Là où bon nombre de précieuses immaculées, plus proches du scout pétainiste nourrit au régime branlette, lait fraise, fadaises dominicales & cie que du metalleux alcoolique, blasphématoire et bouffeur de culs, éviteront  cet article comme la peste bubonique incarnée, les esprits les plus décalqués, en revanche, sentiront leurs chibres tressaillir à la simple vue du nom de ce projet qui, fondé en 1996 sous l’impulsion d’un Toxic Harmst [vokills / guitares / basse / programmation] que l’on ne présente plus, étant également actif dans les affres de la loge Arkhon Infaustus, et, d’un certain Vulgr [guitares], enfantera dans le stupre la démo « Pacta Daemoniarum » en 1999, un split avec Battlehorns en 2000 et, une ultime démo intitulée « Crasse » en 2001 avant d’en venir à cette première hérésie d’envergure deux ans plus tard.
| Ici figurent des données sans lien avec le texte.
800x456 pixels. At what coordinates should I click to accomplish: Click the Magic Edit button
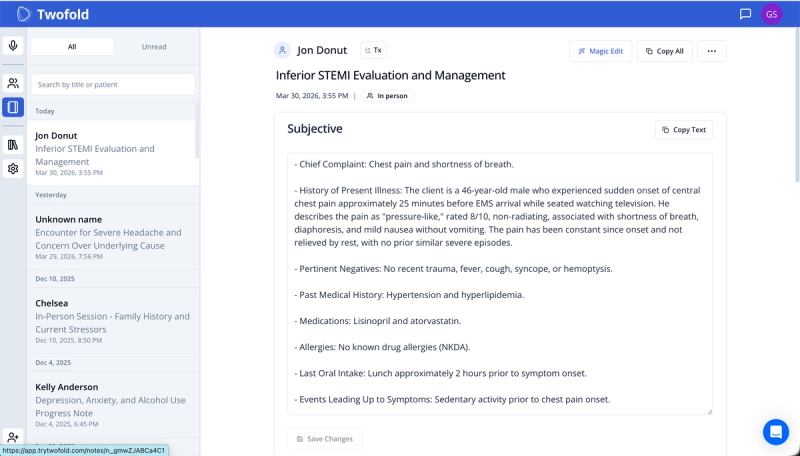pos(600,51)
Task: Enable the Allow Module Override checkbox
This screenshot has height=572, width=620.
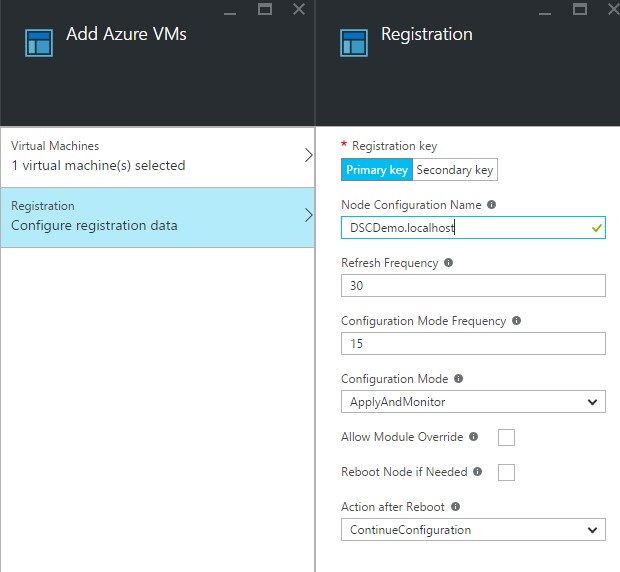Action: tap(506, 437)
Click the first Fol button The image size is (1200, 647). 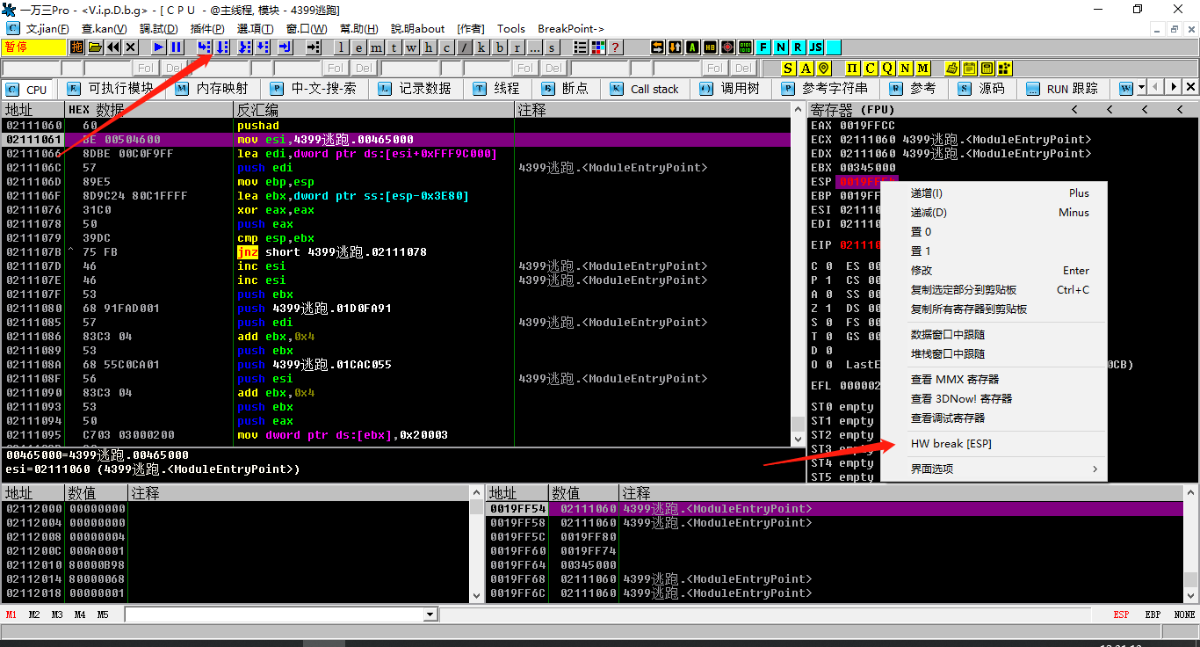[145, 67]
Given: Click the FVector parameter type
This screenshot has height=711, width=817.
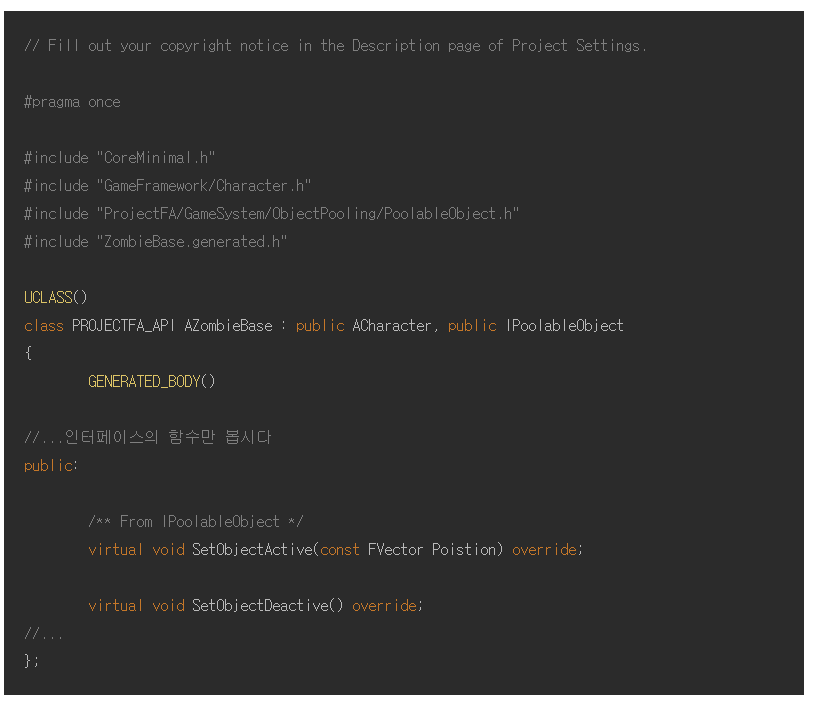Looking at the screenshot, I should [396, 549].
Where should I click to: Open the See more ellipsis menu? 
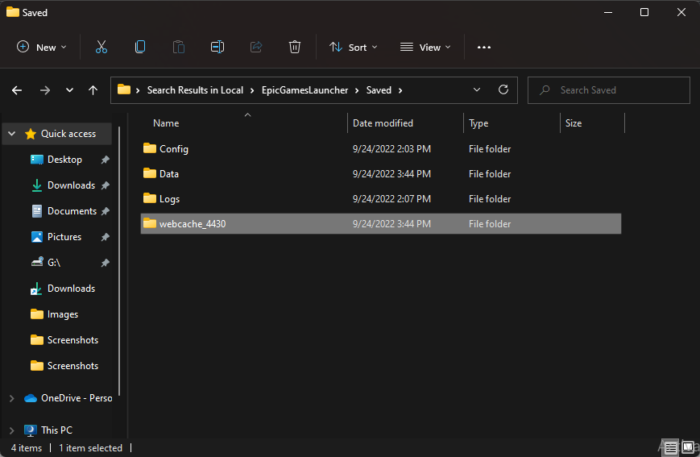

Entre les groupes prétendument aussi cultes qu’insanes mais, tout simplement incapables d’assumer leurs réputations sur scène et, la foultitude émergeante d’embryons de projets si formatés, si semblables car totalement asservis à une certaine et tenace identité, qu’ils sont généralement voués à la fausse couche, j’ai depuis longtemps appris à me méfier des groupes / projets et pseudos artistes aussi pédant et opportunistes que suffisants et vénaux, affiliés à la scène parisienne… Trop dubitatif, sceptique et suspicieux, donc, je passerais à coté de la sortie de ce « Lubie Satanique Dépravée » pour au final, après avoir glané ça et là moult menus commentaires aussi alléchants que menaçants, me laisser aguicher, quelques mois plus tard, par une providentielle seconde main.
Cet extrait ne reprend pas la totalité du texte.